Unveiled earlier this week, Google’s Cloud Dataflow service clearly competes against Amazon’s streaming-data processing service Kinesis and big data products like Hadoop — particularly since Cloud Dataflow is built on technology that Google claims replaces the algorithms behind Hadoop.
But on closer look, Cloud Dataflow is better thought of as a way for Google Cloud users to enrich the applications they develop — and the data they deposit — with analytics components. A Hadoop killer? Probably not.
Google bills the service as "the latest step in our effort to make data and analytics accessible to everyone," with an emphasis on the application you’re writing rather than the data you’re manipulating.
Significantly, Google Cloud Dataflow is meant to replace MapReduce, the software at the heart of Hadoop and other big data processing systems. MapReduce was originally developed by Google and later open-sourced, but Urs Hölzle, senior vice president of technical infrastructure, declared in the Google I/O keynote on Wednesday that "we [at Google] don’t really use MapReduce anymore."
In place of MapReduce, Google uses two other projects, Flume and MillWheel, that apparently influenced Dataflow’s design. The former lets you manage parallel piplines for data processing, which MapReduce didn’t provide on its own. The latter is described as "a framework for building low-latency data-processing applications," and has apparently been in wide use at Google for some time.
Most prominent, Cloud Dataflow is touted as superior to MapReduce in the amount of data that can be processed efficiently.

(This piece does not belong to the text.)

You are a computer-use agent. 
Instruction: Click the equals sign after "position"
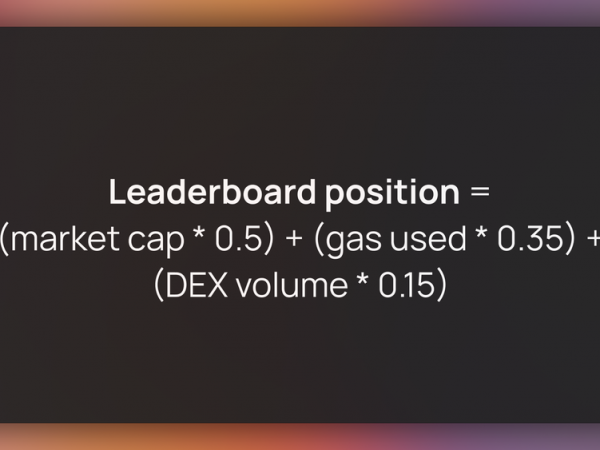coord(480,191)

Hölzle claimed MapReduce’s poor performance began once the amount of data reached the multipetabyte range. For perspective, Facebook claimed in 2012 it had a 100-petabyte Hadoop cluster, although the company did not go into detail about how much custom modification was used or even if MapReduce itself was still in operation.
Ovum analyst Tony Baer sees Google Cloud Dataflow as "part of an overriding trend where we are seeing an explosion of different frameworks and approaches for dissecting and analyzing big data. Where once big data processing was practically synonymous with MapReduce," he said in an email, "you are now seeing frameworks like Spark, Storm, Giraph, and others providing alternatives that allow you to select the approach that is right for the analytic problem."
Hadoop itself seems to be tilting away from MapReduce in favor of more advanced (if demanding) processing algorithms, such as Apache Spark. "Many problems do not lend themselves to the two-step process of map and reduce," explained InfoWorld’s Andy Oliver, "and for those that do, Spark can do map and reduce much faster than Hadoop can."
Baer concurs: "From the looks of it, Google Cloud Dataflow seems to have a resemblance to Spark, which also leverages memory and avoids the overhead of MapReduce."
The single greatest distinction between Hadoop and Google Cloud Dataflow, though, lies in where and how each is most likely to be deployed. Data tends to be processed where it sits, and for that reason Hadoop has become a data store as much as a data processing system. Those eying Google Cloud Dataflow aren’t likely to migrate petabytes of data into it from an existing Hadoop installation. It’s more likely Cloud Dataflow will be used to enhance applications already written for Google Cloud, ones where the data already resides in Google’s system or is being collected there. That’s not where the majority of Hadoop projects, now or in the future, are likely to end up.
"I don’t see this as a migration play," said Baer.